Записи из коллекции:

□ □ □ □

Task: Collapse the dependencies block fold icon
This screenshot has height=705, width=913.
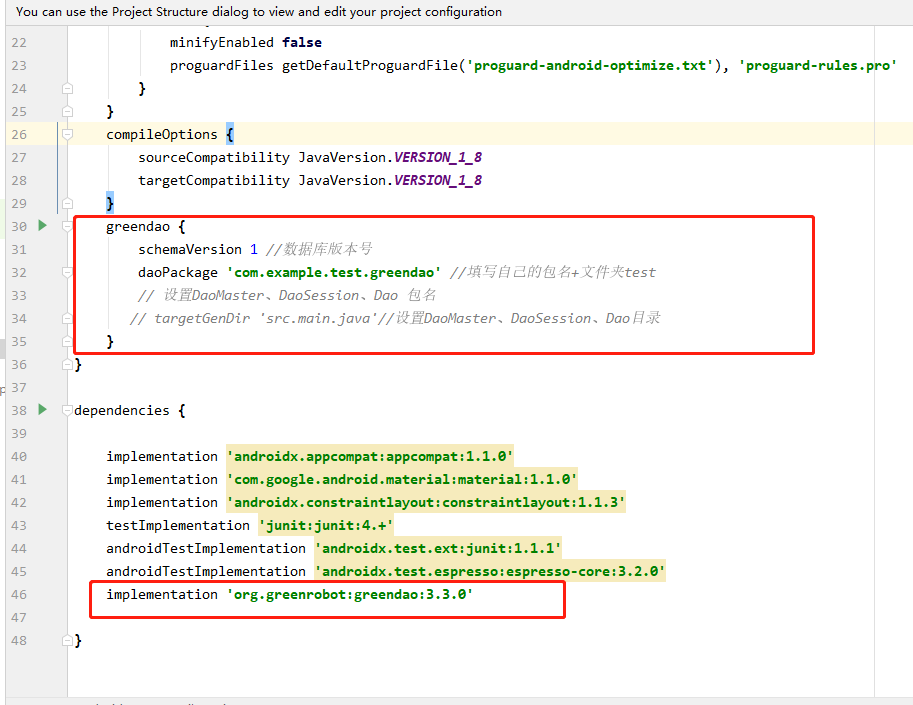Action: (65, 409)
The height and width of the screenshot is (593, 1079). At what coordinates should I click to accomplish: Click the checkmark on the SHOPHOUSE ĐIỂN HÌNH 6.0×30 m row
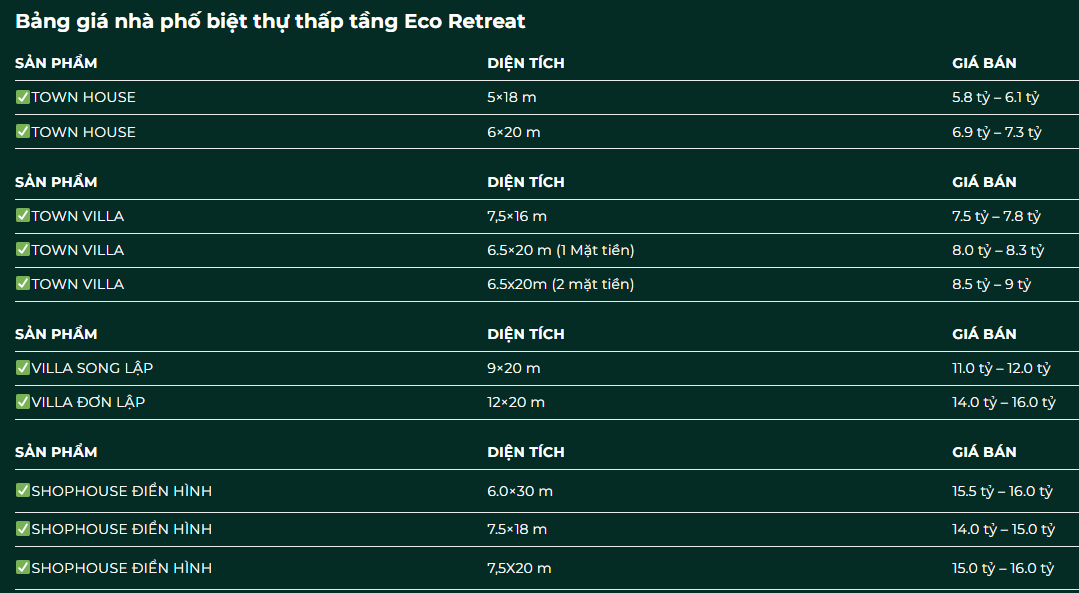(x=23, y=491)
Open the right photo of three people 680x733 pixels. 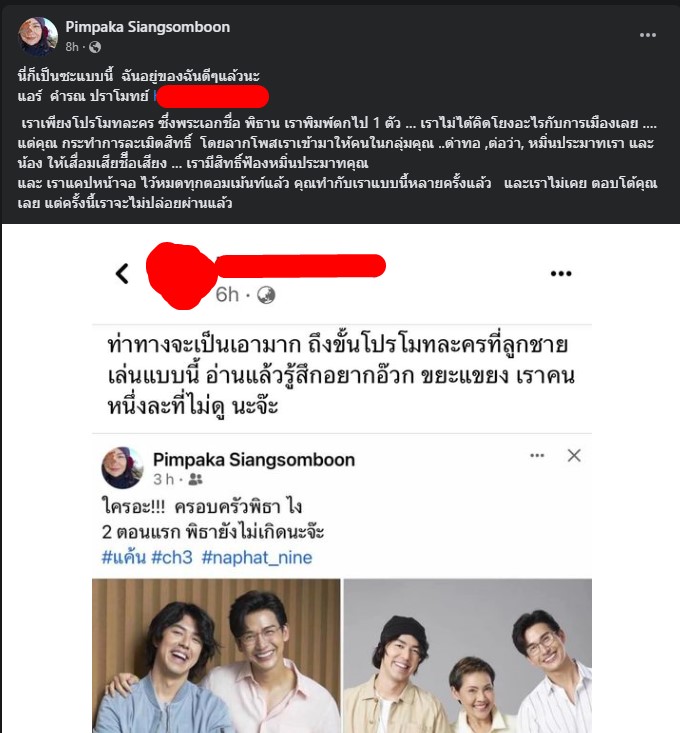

□ □ □ □

*ЧТО СДЕЛАТЬ*. Перепишите все строки выше, заменив «screenshot» на «image» и больше ничего не меняя. Картинки в ответ не включайте.

*РЕЗУЛЬТАТ*.
Task: Collapse the dependencies block fold icon
This image has height=705, width=913.
Action: (65, 409)
The height and width of the image is (593, 1079). At what coordinates should I click to accomplish: Click the checkmark on the SHOPHOUSE ĐIỂN HÌNH 6.0×30 m row
(x=23, y=491)
Open the right photo of three people 680x733 pixels. 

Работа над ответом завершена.